Fig. 6. MIR17HG sponges miR-138-5p to promote glycolysis in CRC cells.

A, B Relative changes in glucose consumption, ATP levels and lactate production induced by transfection of miR-138-5p mimics into SW480 cells with or without MIR17HG overexpression (A) and transfection of miR-138-5p inhibitors into RKO cells with or without MIR17HG knockdown (B); C, D Effects of transfecting miR-138-5p mimics on ECAR levels in SW480 cells with or without MIR17HG overexpression (C) and effects of transfecting miR-138-5p inhibitors into RKO cells with or without MIR17HG knockdown (D). *P < 0.05; **P < 0.01; ***P < 0.001; ns not significant.

Fig. 7. MIR17HG promotes the invasion and liver metastasis of colorectal cancer cells by sponging miR-138-5p in vitro and in vivo.
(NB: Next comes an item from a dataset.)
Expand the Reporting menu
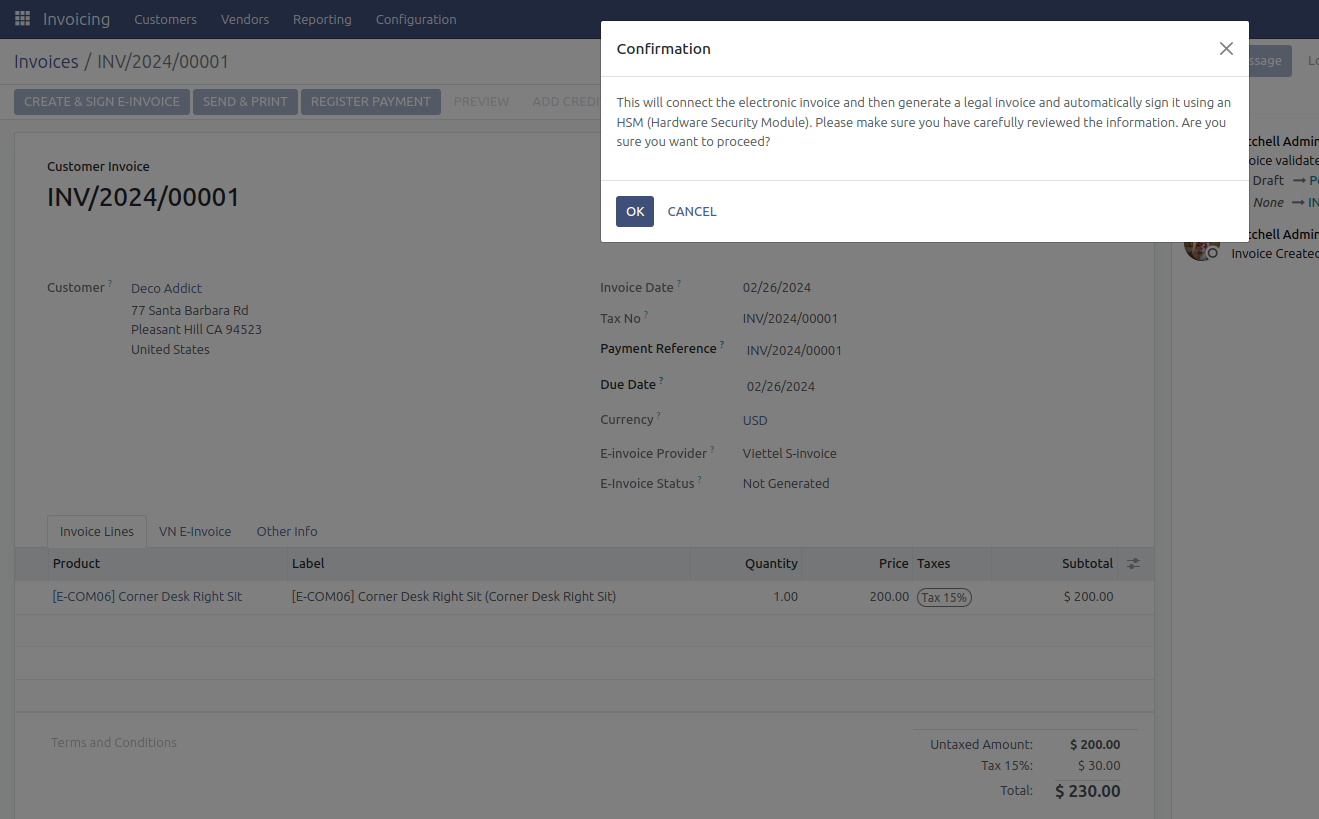Viewport: 1319px width, 819px height. [322, 19]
A, B A wound healing assay was used to evaluate the effects of miR-138-5p mimics or inhibitors on the migration ability of SW480 (A) and RKO (B) cells upon MIR17HG overexpression and knockdown and in the corresponding control cells; C, D A transwell assay was applied to evaluate the effects of miR-138-5p mimics or inhibitors on the invasive ability of SW480 cells (C) or RKO cells with MIR17HG overexpression or knockdown and their corresponding control cells (D); E Representative HE images of liver tissues obtained from nude mice with (lower panel) or without (upper panel) liver metastasis, original magnification, ×200; scale bar, 50 μm; F,G The number of liver metastatic foci in mice of each group (n = 5 for each group) was counted under a microscope; H, I Overall survival of each group of mice injected with engineered SW480 (H) or RKO (I) cells (n = 10 for each group). *P < 0.05; **P < 0.01; ***P < 0.001; ns not significant.
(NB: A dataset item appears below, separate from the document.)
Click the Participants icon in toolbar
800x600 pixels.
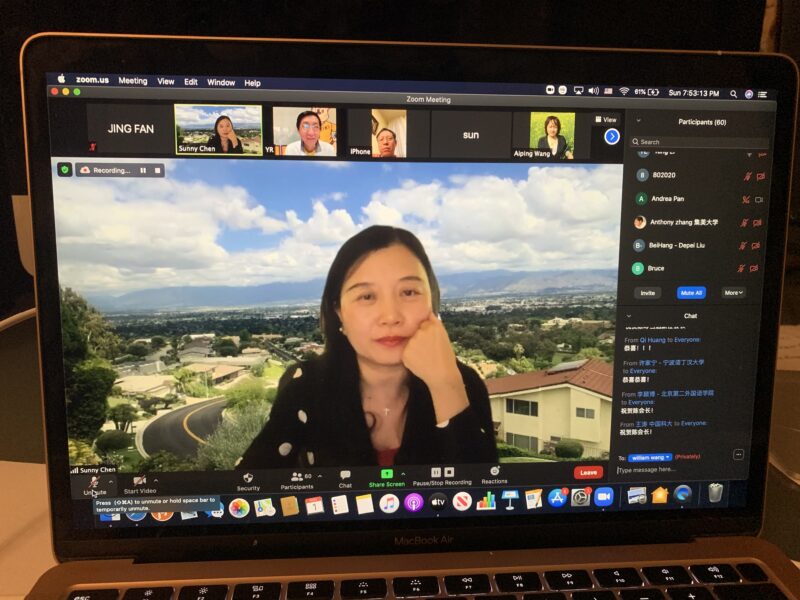297,477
Fig. 8. Lactate accumulation upregulates MIR17HG transcriptional expression via the p38/Elk-1 pathway.

A Effects of the monocarboxylate transporter inhibitor CHC (5 mM) on MIR17HG levels in SW480 and RKO cells stimulated with lactate (20 mM) for 12 h; B Different concentrations of L-lactate were used to stimulate SW480 and RKO cells for 12 h prior to quantitative determination of MIR17HG expression; C Nuclear translocation of phosphorylated p38 in lactate-stimulated cells was verified by western blot analysis; D Effects of the p38 chemical inhibitor SB203580 (10 μM for 12 h) on MIR17HG transcription in SW480 and RKO cells stimulated with lactate; E, F MIR17HG levels were detected after transfection of sh-Elk-1 plasmids into SW480 (E) and RKO (F) cells with or without lactate stimulation; G Effects of lactate and SB203580 on activation of p38 and Elk-1 in SW480 and RKO cells; H Schematic illustration of the binding site of Elk-1 in the MIR17HG promoter (upper panel); a ChIP assay was performed to investigate the roles of the two Elk-1 binding sites on the transcriptional activity of the MIR17HG promoter (lower panel); I Schematic illustration of reporter genes with the wild-type promoter of MIR17HG and its three mutants (upper panel); four kinds of reporter gene vectors were transfected into SW480 or RKO cells stimulated with lactate to confirm the binding site of activated Elk-1 in the MIR17HG promoter (lower panel). *P < 0.05; **P < 0.01; ***P < 0.001; ^###P < 0.001; ns and ns not significant. *, **, *** and ns indicate the statistical difference between the corresponding group and the group with no administration in Fig. 8A, D, E and F. ^### and ns indicate the statistical difference between the corresponding group and the group stimulated by lactate only.